Since the late 1980s, writer, artist, and activist Gregg Bordowitz has made diverse works—essays, poems, performances, drawings, sculpture, and videos—that explore his Jewish, gay, and bisexual identities within the context of the ongoing AIDS crisis.
A professor and director of the Low-Residency MFA program at the School of the Art Institute of Chicago, Bordowitz was an early participant in New York’s ACT UP (AIDS Coalition to Unleash Power), where he cofounded various video collectives, including Testing the Limits, an advocacy group within ACT UP, and DIVA (Damn Interfering Video Activists). While developing a visual language capable of communicating harm-reduction models to a broad public in his collaborative works, he made his own videos and television broadcasts, such as some aspect of a shared lifestyle (1986) and Fast Trip, Long Drop (1993), that juxtaposed performance documentation, archival footage, role play, and recordings of protest demonstrations, drawing influence from feminist conceptual art. In recent years Bordowitz has increasingly introduced poetry and performance as art events, exploring histories of televised stand-up comedy in works such as Only Idiots Smile (2017) and Some Styles of Masculinity (2017).
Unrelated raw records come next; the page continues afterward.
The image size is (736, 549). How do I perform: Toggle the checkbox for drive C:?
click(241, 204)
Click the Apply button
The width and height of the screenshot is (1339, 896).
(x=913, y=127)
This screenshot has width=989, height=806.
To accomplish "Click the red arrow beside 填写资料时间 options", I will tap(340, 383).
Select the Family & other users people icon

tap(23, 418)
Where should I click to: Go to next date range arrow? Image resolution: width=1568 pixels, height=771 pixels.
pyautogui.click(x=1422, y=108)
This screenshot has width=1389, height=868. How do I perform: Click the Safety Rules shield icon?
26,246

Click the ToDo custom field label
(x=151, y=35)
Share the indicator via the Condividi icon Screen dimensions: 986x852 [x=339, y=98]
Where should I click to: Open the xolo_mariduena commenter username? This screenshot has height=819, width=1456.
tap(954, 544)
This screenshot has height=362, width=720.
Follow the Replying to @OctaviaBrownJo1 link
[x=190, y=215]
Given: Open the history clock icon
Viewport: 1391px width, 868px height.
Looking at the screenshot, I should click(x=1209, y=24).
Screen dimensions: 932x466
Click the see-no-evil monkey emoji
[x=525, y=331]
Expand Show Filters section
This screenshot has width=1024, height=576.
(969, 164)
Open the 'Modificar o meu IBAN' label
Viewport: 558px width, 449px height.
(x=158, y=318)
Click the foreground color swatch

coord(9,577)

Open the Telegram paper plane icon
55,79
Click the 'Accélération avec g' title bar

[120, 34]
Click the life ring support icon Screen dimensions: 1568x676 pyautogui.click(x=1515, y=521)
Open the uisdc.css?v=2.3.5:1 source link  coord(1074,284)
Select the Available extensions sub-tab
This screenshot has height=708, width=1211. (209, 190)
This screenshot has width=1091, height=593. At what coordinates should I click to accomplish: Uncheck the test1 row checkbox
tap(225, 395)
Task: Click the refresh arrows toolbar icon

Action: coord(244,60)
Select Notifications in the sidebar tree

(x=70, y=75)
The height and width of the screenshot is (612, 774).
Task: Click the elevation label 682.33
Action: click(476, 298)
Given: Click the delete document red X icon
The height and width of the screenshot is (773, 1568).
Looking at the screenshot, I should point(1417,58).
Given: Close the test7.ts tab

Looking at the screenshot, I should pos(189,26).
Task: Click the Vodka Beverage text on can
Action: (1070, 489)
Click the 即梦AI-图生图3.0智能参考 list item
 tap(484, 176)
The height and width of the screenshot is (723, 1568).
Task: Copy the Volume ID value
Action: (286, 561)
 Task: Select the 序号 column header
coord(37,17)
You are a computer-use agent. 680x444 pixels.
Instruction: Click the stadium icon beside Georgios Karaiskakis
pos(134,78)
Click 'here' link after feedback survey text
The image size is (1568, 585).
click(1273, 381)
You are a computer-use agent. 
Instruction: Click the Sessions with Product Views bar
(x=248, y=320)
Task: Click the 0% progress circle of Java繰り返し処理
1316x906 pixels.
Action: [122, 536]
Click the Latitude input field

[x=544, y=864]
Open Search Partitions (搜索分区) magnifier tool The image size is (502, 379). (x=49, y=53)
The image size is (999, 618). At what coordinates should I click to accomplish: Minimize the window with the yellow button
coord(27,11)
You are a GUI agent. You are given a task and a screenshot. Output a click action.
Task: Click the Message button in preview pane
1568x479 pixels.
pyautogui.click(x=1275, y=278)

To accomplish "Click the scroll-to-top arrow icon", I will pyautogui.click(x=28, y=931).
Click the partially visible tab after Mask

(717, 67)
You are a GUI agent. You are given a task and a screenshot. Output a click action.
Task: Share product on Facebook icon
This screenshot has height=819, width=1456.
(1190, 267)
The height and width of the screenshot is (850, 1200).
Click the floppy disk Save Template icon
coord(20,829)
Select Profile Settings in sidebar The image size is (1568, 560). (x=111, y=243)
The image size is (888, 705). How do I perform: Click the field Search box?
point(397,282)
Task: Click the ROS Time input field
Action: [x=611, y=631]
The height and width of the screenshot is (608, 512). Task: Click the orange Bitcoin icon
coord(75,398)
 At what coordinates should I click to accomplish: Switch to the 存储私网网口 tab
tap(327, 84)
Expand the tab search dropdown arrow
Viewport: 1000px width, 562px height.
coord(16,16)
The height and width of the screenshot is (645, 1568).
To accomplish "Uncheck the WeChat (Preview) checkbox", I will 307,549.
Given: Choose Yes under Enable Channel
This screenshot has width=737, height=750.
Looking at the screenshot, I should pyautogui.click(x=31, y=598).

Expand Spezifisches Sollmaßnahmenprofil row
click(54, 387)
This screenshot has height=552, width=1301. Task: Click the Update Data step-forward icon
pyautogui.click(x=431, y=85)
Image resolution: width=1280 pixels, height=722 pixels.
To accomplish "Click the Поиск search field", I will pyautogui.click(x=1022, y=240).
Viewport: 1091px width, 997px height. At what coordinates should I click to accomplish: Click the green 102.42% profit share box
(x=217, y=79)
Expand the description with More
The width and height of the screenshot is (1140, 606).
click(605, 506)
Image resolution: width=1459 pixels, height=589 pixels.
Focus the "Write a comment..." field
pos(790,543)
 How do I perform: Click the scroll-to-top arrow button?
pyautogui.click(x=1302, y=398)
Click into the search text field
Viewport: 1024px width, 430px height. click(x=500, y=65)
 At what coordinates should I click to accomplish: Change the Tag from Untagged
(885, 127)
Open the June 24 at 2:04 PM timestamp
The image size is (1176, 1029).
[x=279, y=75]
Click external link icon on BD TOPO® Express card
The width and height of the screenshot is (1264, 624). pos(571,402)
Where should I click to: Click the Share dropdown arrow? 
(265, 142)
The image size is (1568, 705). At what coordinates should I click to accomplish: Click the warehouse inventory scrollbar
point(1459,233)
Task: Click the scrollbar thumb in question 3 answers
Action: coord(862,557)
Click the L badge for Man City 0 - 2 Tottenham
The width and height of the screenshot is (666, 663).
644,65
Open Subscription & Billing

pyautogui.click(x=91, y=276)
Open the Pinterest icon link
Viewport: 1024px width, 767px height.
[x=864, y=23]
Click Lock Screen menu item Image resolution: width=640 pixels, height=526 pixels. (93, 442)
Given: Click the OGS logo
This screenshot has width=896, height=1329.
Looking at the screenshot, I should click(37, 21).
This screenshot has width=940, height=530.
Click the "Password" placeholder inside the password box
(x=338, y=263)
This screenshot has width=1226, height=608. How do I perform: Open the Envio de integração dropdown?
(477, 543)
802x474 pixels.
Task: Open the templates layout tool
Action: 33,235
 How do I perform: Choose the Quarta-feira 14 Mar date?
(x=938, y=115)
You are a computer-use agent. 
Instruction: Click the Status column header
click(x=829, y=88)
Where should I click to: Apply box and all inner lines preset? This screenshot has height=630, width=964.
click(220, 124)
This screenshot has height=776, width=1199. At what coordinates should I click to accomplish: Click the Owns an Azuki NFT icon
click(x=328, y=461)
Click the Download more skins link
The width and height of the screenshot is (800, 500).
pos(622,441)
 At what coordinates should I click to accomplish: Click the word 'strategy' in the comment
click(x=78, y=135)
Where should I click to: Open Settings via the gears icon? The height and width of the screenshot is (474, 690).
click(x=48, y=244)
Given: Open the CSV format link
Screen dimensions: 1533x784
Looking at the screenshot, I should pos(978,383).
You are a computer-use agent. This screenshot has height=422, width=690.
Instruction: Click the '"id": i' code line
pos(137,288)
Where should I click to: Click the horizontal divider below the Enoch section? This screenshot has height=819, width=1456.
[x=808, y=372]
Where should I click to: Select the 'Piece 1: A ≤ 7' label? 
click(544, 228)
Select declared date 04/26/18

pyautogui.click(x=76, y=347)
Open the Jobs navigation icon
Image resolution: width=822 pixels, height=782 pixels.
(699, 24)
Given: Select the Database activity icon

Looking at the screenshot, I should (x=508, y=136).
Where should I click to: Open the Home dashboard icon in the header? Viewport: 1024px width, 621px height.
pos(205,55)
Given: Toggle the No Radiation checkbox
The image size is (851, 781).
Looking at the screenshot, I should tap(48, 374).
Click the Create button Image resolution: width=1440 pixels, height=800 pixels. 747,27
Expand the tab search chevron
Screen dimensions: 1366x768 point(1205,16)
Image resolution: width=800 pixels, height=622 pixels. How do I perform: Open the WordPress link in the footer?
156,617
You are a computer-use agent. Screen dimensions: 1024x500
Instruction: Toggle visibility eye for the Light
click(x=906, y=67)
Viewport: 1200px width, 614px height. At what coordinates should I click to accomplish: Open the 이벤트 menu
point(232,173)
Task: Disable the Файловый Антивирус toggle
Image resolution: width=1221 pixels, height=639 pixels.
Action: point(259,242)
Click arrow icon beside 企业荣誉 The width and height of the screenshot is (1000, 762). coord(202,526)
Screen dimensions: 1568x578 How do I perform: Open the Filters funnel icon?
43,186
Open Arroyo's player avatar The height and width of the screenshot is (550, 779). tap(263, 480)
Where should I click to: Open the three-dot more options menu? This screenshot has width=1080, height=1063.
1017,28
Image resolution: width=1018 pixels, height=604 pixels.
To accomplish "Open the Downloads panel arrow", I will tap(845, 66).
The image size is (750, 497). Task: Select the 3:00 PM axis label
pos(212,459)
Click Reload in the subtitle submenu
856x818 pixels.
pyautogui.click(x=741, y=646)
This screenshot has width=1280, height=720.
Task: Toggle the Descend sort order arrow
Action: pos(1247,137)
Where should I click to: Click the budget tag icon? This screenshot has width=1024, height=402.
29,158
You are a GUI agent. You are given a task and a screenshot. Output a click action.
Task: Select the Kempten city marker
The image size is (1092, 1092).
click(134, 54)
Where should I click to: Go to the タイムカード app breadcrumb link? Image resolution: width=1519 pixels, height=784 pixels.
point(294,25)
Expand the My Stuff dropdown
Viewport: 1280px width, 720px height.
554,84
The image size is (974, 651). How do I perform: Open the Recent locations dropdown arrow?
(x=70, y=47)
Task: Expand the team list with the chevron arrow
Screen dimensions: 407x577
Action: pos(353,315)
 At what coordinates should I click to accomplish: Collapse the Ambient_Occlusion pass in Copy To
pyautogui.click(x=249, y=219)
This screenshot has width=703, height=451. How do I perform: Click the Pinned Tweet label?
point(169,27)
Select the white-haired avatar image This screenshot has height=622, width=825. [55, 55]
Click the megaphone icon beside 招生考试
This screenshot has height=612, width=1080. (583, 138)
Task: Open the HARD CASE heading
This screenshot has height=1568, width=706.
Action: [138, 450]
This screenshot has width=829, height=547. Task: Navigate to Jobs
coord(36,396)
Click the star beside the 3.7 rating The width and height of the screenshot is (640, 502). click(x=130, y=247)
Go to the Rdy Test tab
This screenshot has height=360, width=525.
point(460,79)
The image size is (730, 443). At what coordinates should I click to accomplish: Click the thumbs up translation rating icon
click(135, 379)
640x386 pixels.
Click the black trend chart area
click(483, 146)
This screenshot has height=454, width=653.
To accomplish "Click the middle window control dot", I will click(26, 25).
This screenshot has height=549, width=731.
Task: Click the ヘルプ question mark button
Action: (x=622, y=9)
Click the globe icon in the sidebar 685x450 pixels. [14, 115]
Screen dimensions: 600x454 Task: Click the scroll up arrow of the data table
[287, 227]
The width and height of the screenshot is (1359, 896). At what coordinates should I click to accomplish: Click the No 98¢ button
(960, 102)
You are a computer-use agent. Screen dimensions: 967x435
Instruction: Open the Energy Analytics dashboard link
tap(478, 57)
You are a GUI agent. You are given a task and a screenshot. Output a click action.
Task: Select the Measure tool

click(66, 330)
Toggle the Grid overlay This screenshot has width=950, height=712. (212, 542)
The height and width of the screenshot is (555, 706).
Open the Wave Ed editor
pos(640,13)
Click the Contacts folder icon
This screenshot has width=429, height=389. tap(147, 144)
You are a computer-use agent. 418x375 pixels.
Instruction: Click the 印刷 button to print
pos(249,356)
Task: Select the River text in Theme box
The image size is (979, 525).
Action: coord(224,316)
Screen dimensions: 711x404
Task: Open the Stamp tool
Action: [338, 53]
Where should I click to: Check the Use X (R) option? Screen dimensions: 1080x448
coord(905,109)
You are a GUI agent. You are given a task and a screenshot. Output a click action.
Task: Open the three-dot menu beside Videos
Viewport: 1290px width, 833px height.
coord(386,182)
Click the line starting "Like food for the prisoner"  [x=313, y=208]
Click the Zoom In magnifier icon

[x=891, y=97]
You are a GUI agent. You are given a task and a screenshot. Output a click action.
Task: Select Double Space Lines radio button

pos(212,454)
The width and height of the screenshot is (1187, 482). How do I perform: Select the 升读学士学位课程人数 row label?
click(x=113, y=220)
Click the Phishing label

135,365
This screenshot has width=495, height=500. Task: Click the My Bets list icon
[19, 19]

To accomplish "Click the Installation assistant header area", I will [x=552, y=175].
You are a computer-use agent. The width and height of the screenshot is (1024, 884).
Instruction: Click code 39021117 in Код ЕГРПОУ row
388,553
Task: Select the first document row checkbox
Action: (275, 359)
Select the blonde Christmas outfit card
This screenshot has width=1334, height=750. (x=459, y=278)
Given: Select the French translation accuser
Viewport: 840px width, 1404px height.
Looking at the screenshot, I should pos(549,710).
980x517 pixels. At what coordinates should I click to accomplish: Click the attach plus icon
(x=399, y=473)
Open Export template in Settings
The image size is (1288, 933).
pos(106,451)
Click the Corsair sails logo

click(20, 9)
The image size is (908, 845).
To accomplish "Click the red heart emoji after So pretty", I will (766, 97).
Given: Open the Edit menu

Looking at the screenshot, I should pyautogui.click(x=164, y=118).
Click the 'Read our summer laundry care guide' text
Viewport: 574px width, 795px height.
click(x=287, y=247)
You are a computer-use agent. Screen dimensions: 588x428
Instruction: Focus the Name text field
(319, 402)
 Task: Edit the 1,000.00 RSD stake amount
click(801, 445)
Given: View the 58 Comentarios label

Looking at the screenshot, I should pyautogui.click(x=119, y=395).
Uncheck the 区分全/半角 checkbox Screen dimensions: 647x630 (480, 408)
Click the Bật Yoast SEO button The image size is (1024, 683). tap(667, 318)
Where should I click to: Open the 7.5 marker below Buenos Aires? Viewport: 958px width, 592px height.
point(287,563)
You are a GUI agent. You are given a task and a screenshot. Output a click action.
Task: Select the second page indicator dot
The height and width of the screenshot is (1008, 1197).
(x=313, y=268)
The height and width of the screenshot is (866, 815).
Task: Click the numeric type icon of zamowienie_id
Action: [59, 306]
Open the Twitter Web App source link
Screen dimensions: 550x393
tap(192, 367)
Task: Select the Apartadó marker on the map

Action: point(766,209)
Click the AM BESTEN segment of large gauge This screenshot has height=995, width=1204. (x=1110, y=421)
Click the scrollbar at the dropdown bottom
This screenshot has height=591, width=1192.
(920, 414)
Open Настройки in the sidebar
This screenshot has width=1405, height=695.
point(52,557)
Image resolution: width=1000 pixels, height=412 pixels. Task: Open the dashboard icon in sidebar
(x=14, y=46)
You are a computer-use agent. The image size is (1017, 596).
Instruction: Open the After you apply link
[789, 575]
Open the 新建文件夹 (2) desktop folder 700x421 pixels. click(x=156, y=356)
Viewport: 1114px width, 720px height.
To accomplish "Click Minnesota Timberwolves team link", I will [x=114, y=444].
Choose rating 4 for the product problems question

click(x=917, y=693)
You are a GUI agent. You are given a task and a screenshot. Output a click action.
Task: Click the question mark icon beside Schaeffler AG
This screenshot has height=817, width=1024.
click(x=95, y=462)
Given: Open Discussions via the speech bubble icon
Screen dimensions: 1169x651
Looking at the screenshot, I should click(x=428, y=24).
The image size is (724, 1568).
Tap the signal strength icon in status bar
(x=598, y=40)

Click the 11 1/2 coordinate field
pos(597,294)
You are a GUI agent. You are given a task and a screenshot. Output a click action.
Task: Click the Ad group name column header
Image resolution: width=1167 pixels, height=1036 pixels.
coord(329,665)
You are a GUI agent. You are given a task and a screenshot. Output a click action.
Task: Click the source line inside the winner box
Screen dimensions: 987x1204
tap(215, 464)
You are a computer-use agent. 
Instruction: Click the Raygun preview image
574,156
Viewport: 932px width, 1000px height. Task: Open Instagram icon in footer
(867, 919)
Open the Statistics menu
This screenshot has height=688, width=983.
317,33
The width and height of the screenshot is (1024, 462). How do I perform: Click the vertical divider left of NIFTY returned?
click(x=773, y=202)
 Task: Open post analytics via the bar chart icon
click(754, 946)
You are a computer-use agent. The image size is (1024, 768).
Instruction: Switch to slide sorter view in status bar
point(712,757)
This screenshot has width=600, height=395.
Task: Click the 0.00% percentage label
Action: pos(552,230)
I Wanna Be Well—named after the 1977 Ramones song—marks the first comprehensive overview of the artist’s prodigious career, which spans three decades of production. Moving between multiple genres including video, art made for television, published poems, site-specific installation, live performance, and rare selections from the artist’s personal archive and library, the exhibition contemplates an expanded concept of portraiture as a mode of political and artistic address.
All videos in the exhibition have closed captioning.